الجمعة، 9 مارس 2012

Evelyn de Morgan

































Evelyn de Morgan
Mary Evelyn De Morgan, née Pickering, was a late-Victorian artist who lived and worked in a period marked by cataclysmic changes. Born mid-century in an England ruled over by Queen Victoria, she lived to see a series of changes climaxing in 1914 with the collapse of established world order. It was amidst this atmosphere of increasing uncertainty and anxiety that De Morgan came to maturity and developed her personal and artistic philosophies. Throughout her career as a painter, she used literary allusion and allegory to express her strongly held views on contemporary spiritual, social and moral issues.
Despite initial parental disapproval of her chosen career, Evelyn was a privileged woman. She enjoyed an upper-class lifestyle in London; excellent home education; instruction at the South Kensington National Art Training School (1872) and at the Slade School of Art (1873-76) under Edward J. Poynter. She had the artistic as well as moral support of her uncle, the Pre-Raphaelite painter John Roddam Spencer Stanhope (1829-1908). These advantages, when combined with Evelyn’s prodigious talent and early decision to devote her life to art, moulded a temperament that was confident and not easily deterred by obstacles such as familial apathy, the condescension of male artists and critics, and lack of robust patronage.
After leaving the Slade to pursue an independent course of study in Italy, she returned to London to begin her career as an active painter and exhibitor. Evelyn first exhibited her work at the Dudley Gallery in 1876 with her painting St. Catherine of Alexandria (1873/5). Following this, she was one of the few female artists invited to be an exhibitor at the new Grosvenor Gallery in 1877 where her painting Ariadne in Naxos (1877) was displayed in the company of works by Spencer Stanhope, Edward Burne-Jones and George Frederick Watts.
In the early 1880s, Evelyn moved her studio from her family home in Bryanston Square to the popular Trafalgar Studios in Manresa Road, Chelsea. During this period, she lived as a professional artist in London with periodic trips to Italy where she would absorb the influences of the early Italian masters. While it is likely that she spent much of this period of her life perfecting her craft, she also took an active part in the artistic/social scene of the day. With friends such as Violet Paget, Emily Susan Ford, Margaret Burne-Jones and Mary De Morgan, she attended the theatre, Royal Academy openings and art studio open-house events.
Some time during the mid 1880s she met the ceramic designer William De Morgan (1839-1917) and his family.
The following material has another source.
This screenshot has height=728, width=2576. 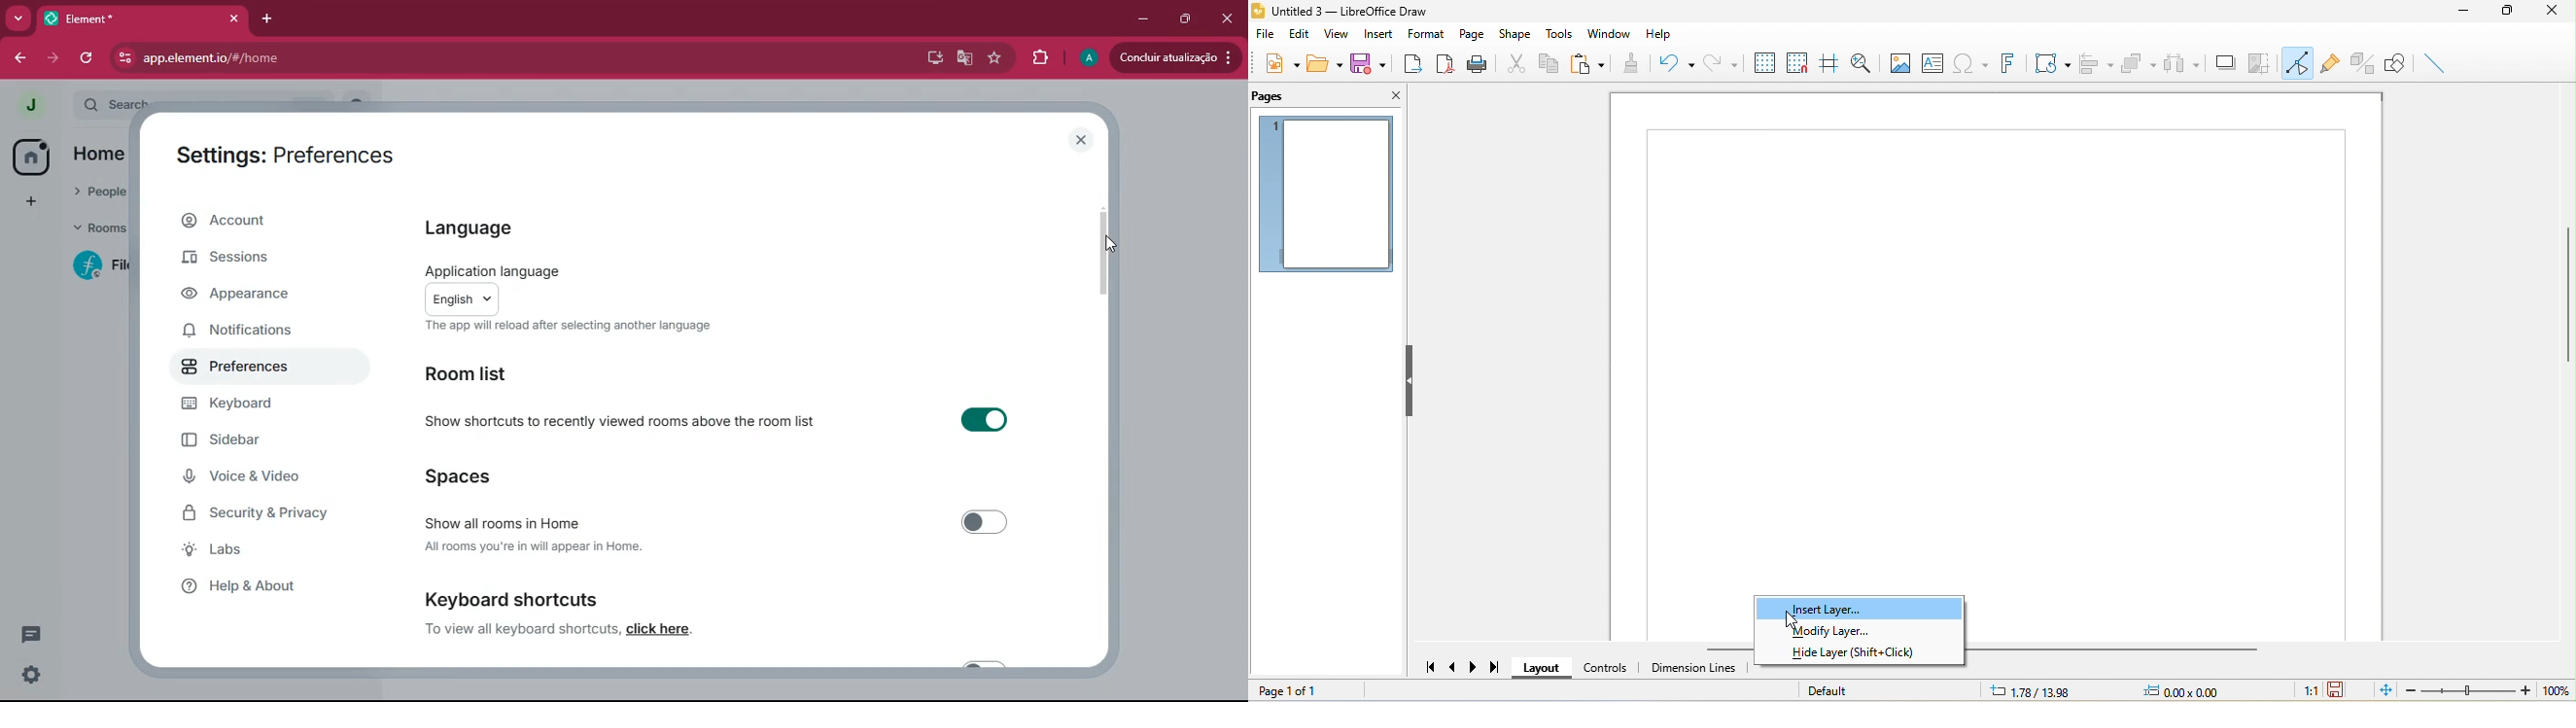 What do you see at coordinates (1672, 62) in the screenshot?
I see `undo` at bounding box center [1672, 62].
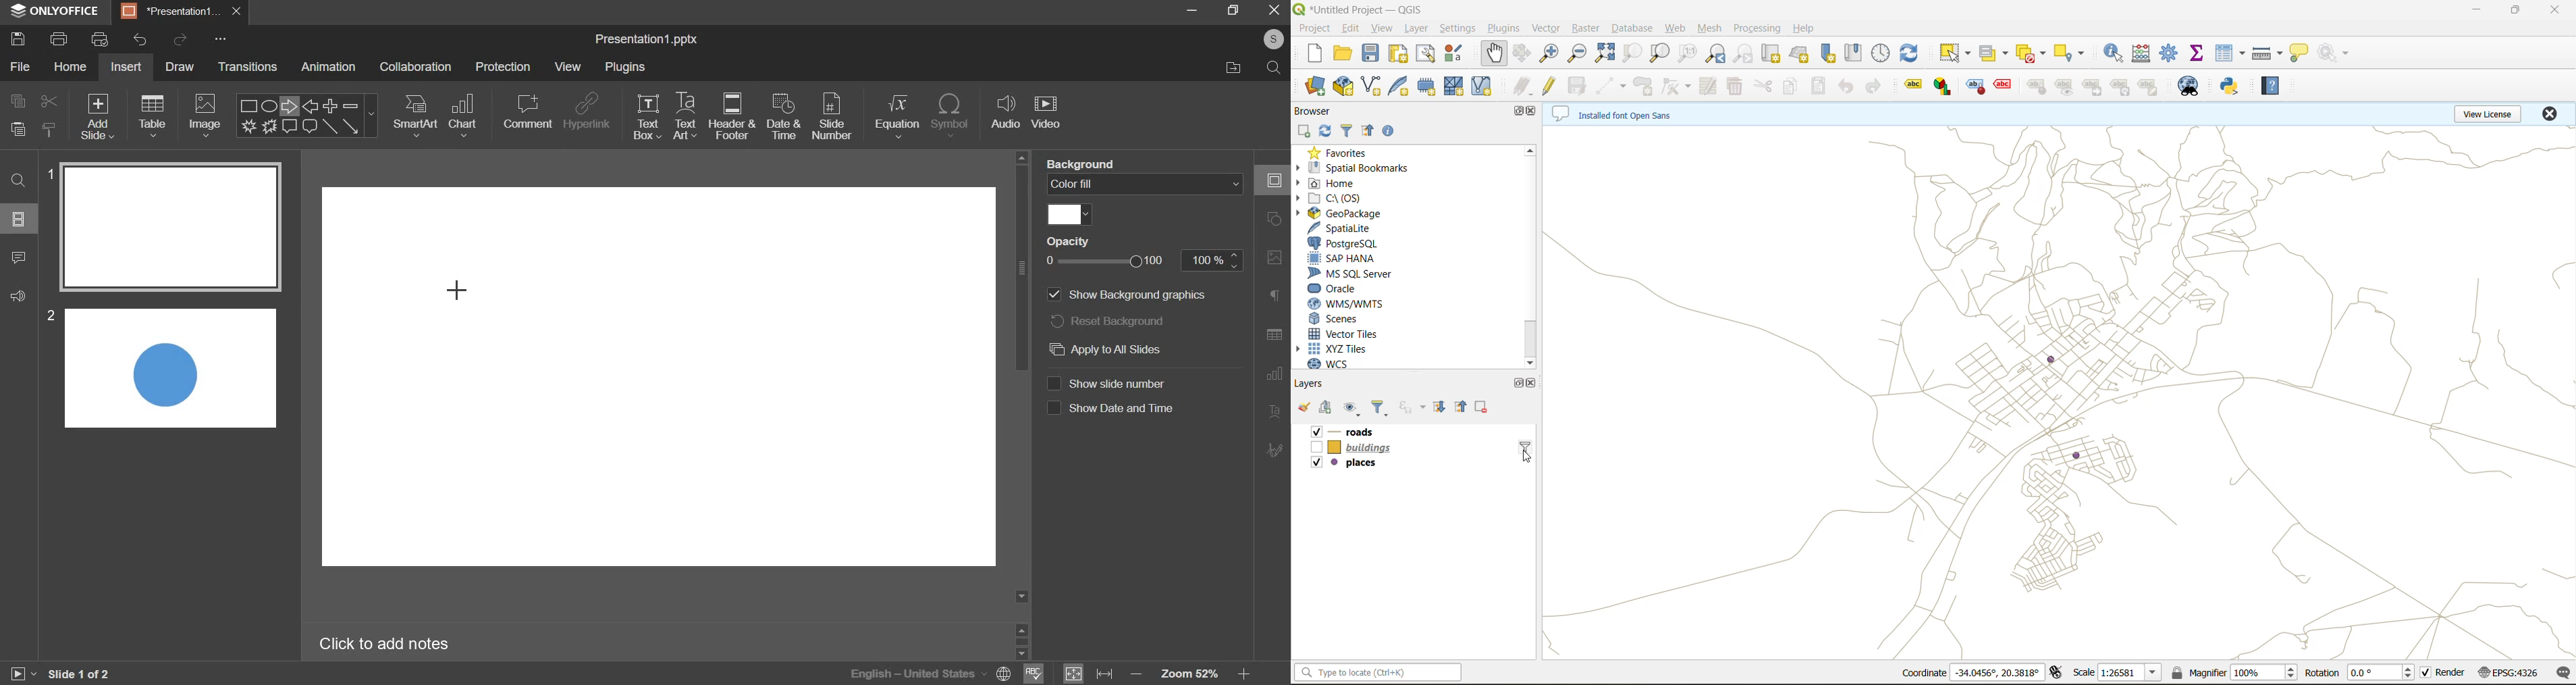 Image resolution: width=2576 pixels, height=700 pixels. What do you see at coordinates (1764, 86) in the screenshot?
I see `cut` at bounding box center [1764, 86].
This introduction to the bohemian and intellectual De Morgan family was clearly a turning point in her life. Her future mother-in-law, the spiritualist and social activist Sophia Frend De Morgan (1809-1892) became her informal mentor, helping to further develop the younger woman’s interest in spiritualist practices and in social reform.
In 1887 Evelyn married William De Morgan. Despite the age difference theirs was a harmonious and mutually supportive marriage. In addition to their artistic pursuits, they shared a well-documented sense of humour and an idealistic spirit. Their mutual interests included social reform, spiritualism and music. Evelyn provided financial and moral support for her husband’s pottery business, which though successful required much capital.
From the early 1890s, in the interest of William’s health, Evelyn enthusiastically accompanied him on extended stays to Florence every winter. As fellow artists, they led an idyllic life in Italy: Evelyn created her pictures, while William worked on his ceramic designs with the Italian painters he had hired. The De Morgans spent their weekends in the hills above Florence, at the sumptuous Bellosguardo villa where Spencer Stanhope had made his permanent home.